What to work on >>
Copy all of the following data word for word.

>> Begin Data listing

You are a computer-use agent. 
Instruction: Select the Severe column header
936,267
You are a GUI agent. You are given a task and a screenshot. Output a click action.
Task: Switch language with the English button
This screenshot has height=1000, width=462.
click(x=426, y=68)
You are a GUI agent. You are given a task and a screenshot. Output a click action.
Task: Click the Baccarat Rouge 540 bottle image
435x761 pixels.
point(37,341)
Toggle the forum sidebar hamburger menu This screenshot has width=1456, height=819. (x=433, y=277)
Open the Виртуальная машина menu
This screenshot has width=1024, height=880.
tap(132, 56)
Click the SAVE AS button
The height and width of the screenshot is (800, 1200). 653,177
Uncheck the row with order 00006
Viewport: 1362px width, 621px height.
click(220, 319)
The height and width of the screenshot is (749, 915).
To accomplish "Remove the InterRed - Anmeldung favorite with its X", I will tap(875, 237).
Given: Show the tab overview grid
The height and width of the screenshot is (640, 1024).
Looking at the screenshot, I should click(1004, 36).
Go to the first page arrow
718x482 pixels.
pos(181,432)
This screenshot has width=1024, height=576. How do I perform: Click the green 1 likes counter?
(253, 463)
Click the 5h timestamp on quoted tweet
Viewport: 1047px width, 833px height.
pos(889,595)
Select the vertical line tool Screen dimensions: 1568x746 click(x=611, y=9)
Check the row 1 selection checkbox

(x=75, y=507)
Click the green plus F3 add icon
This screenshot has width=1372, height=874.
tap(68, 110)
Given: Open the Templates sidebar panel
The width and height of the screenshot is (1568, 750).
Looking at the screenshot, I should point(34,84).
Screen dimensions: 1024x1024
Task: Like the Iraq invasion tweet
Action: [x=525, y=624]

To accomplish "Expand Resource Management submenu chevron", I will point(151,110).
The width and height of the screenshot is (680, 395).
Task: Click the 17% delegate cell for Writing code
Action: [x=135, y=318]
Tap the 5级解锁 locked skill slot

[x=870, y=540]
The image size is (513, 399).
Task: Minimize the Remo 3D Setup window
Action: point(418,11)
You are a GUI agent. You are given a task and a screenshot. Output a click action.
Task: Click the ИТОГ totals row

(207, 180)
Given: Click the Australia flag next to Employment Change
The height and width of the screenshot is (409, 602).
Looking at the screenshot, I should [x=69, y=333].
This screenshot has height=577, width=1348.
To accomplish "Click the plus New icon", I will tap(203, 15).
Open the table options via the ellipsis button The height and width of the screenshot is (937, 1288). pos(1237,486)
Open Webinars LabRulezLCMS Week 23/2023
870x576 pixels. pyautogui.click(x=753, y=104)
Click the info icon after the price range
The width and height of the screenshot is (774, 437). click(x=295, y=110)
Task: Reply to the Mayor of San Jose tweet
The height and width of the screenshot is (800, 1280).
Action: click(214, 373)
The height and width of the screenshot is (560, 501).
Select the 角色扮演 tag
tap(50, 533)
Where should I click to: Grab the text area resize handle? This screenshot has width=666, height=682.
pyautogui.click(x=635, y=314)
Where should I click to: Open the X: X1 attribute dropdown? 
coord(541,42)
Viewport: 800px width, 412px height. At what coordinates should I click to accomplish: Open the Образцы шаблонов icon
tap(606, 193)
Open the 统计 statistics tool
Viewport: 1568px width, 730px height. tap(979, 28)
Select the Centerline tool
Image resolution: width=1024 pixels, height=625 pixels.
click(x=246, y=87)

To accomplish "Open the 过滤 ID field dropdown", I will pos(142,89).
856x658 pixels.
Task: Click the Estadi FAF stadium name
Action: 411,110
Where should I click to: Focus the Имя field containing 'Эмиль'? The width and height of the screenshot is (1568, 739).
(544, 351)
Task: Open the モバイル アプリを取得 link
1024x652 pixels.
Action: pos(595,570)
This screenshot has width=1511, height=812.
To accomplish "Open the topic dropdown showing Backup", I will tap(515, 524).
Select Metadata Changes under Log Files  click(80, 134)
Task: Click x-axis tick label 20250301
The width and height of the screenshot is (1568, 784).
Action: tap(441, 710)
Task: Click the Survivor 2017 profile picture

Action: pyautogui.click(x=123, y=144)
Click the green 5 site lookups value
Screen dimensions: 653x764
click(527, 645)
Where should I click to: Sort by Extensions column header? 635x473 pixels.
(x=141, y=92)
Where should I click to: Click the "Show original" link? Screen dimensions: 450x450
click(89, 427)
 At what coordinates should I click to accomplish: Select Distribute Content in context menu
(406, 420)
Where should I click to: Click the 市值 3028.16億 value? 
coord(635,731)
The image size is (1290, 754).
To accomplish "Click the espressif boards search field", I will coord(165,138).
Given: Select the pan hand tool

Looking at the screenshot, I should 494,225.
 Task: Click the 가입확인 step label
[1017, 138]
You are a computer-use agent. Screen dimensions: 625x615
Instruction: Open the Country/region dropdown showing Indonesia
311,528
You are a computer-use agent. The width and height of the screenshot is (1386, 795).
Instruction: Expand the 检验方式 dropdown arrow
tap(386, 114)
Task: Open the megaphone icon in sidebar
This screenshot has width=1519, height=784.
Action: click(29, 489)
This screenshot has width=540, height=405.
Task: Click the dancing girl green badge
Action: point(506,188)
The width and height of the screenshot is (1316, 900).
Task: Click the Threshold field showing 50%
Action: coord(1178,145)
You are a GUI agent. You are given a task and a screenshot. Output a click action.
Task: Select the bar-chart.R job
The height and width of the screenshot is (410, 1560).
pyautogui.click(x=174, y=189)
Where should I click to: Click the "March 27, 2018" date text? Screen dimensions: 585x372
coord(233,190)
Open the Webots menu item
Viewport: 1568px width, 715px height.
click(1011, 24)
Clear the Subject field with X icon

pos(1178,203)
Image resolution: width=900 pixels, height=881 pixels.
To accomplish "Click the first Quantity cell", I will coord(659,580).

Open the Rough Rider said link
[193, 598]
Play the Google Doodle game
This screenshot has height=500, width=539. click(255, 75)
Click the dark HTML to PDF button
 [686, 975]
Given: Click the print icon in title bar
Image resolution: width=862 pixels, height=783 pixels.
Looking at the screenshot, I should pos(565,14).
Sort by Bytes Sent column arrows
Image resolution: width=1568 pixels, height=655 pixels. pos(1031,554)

>> End Data listing

Answer to this task >>
You are a computer-use agent. 
Instruction: Select the Severe column header
936,267
You are a GUI agent. You are given a task and a screenshot. Output a click action.
Task: Switch language with the English button
This screenshot has height=1000, width=462.
click(x=426, y=68)
You are a GUI agent. You are given a task and a screenshot. Output a click action.
Task: Click the Baccarat Rouge 540 bottle image
435x761 pixels.
point(37,341)
Toggle the forum sidebar hamburger menu This screenshot has width=1456, height=819. (x=433, y=277)
Open the Виртуальная машина menu
This screenshot has width=1024, height=880.
tap(132, 56)
Click the SAVE AS button
The height and width of the screenshot is (800, 1200). 653,177
Uncheck the row with order 00006
Viewport: 1362px width, 621px height.
click(220, 319)
The height and width of the screenshot is (749, 915).
To accomplish "Remove the InterRed - Anmeldung favorite with its X", I will tap(875, 237).
Given: Show the tab overview grid
The height and width of the screenshot is (640, 1024).
Looking at the screenshot, I should click(1004, 36).
Go to the first page arrow
718x482 pixels.
pos(181,432)
This screenshot has width=1024, height=576. How do I perform: Click the green 1 likes counter?
(253, 463)
Click the 5h timestamp on quoted tweet
Viewport: 1047px width, 833px height.
pos(889,595)
Select the vertical line tool Screen dimensions: 1568x746 click(x=611, y=9)
Check the row 1 selection checkbox

(x=75, y=507)
Click the green plus F3 add icon
This screenshot has width=1372, height=874.
tap(68, 110)
Given: Open the Templates sidebar panel
The width and height of the screenshot is (1568, 750).
Looking at the screenshot, I should point(34,84).
Screen dimensions: 1024x1024
Task: Like the Iraq invasion tweet
Action: [x=525, y=624]

To accomplish "Expand Resource Management submenu chevron", I will point(151,110).
The width and height of the screenshot is (680, 395).
Task: Click the 17% delegate cell for Writing code
Action: [x=135, y=318]
Tap the 5级解锁 locked skill slot

[x=870, y=540]
The image size is (513, 399).
Task: Minimize the Remo 3D Setup window
Action: point(418,11)
You are a GUI agent. You are given a task and a screenshot. Output a click action.
Task: Click the ИТОГ totals row

(207, 180)
Given: Click the Australia flag next to Employment Change
The height and width of the screenshot is (409, 602).
Looking at the screenshot, I should [x=69, y=333].
This screenshot has height=577, width=1348.
To accomplish "Click the plus New icon", I will tap(203, 15).
Open the table options via the ellipsis button The height and width of the screenshot is (937, 1288). pos(1237,486)
Open Webinars LabRulezLCMS Week 23/2023
870x576 pixels. pyautogui.click(x=753, y=104)
Click the info icon after the price range
The width and height of the screenshot is (774, 437). click(x=295, y=110)
Task: Reply to the Mayor of San Jose tweet
The height and width of the screenshot is (800, 1280).
Action: click(214, 373)
The height and width of the screenshot is (560, 501).
Select the 角色扮演 tag
tap(50, 533)
Where should I click to: Grab the text area resize handle? This screenshot has width=666, height=682.
pyautogui.click(x=635, y=314)
Where should I click to: Open the X: X1 attribute dropdown? 
coord(541,42)
Viewport: 800px width, 412px height. At what coordinates should I click to accomplish: Open the Образцы шаблонов icon
tap(606, 193)
Open the 统计 statistics tool
Viewport: 1568px width, 730px height. tap(979, 28)
Select the Centerline tool
Image resolution: width=1024 pixels, height=625 pixels.
click(x=246, y=87)

To accomplish "Open the 过滤 ID field dropdown", I will pos(142,89).
856x658 pixels.
Task: Click the Estadi FAF stadium name
Action: 411,110
Where should I click to: Focus the Имя field containing 'Эмиль'? The width and height of the screenshot is (1568, 739).
(544, 351)
Task: Open the モバイル アプリを取得 link
1024x652 pixels.
Action: pos(595,570)
This screenshot has width=1511, height=812.
To accomplish "Open the topic dropdown showing Backup", I will tap(515, 524).
Select Metadata Changes under Log Files  click(80, 134)
Task: Click x-axis tick label 20250301
The width and height of the screenshot is (1568, 784).
Action: tap(441, 710)
Task: Click the Survivor 2017 profile picture

Action: pyautogui.click(x=123, y=144)
Click the green 5 site lookups value
Screen dimensions: 653x764
click(527, 645)
Where should I click to: Sort by Extensions column header? 635x473 pixels.
(x=141, y=92)
Where should I click to: Click the "Show original" link? Screen dimensions: 450x450
click(89, 427)
 At what coordinates should I click to accomplish: Select Distribute Content in context menu
(406, 420)
Where should I click to: Click the 市值 3028.16億 value? 
coord(635,731)
The image size is (1290, 754).
To accomplish "Click the espressif boards search field", I will coord(165,138).
Given: Select the pan hand tool

Looking at the screenshot, I should 494,225.
 Task: Click the 가입확인 step label
[1017, 138]
You are a computer-use agent. Screen dimensions: 625x615
Instruction: Open the Country/region dropdown showing Indonesia
311,528
You are a computer-use agent. The width and height of the screenshot is (1386, 795).
Instruction: Expand the 检验方式 dropdown arrow
tap(386, 114)
Task: Open the megaphone icon in sidebar
This screenshot has width=1519, height=784.
Action: click(29, 489)
This screenshot has width=540, height=405.
Task: Click the dancing girl green badge
Action: point(506,188)
The width and height of the screenshot is (1316, 900).
Task: Click the Threshold field showing 50%
Action: coord(1178,145)
You are a GUI agent. You are given a task and a screenshot. Output a click action.
Task: Select the bar-chart.R job
The height and width of the screenshot is (410, 1560).
pyautogui.click(x=174, y=189)
Where should I click to: Click the "March 27, 2018" date text? Screen dimensions: 585x372
coord(233,190)
Open the Webots menu item
Viewport: 1568px width, 715px height.
click(1011, 24)
Clear the Subject field with X icon

pos(1178,203)
Image resolution: width=900 pixels, height=881 pixels.
To accomplish "Click the first Quantity cell", I will coord(659,580).

Open the Rough Rider said link
[193, 598]
Play the Google Doodle game
This screenshot has height=500, width=539. click(255, 75)
Click the dark HTML to PDF button
 [686, 975]
Given: Click the print icon in title bar
Image resolution: width=862 pixels, height=783 pixels.
Looking at the screenshot, I should pos(565,14).
Sort by Bytes Sent column arrows
Image resolution: width=1568 pixels, height=655 pixels. pos(1031,554)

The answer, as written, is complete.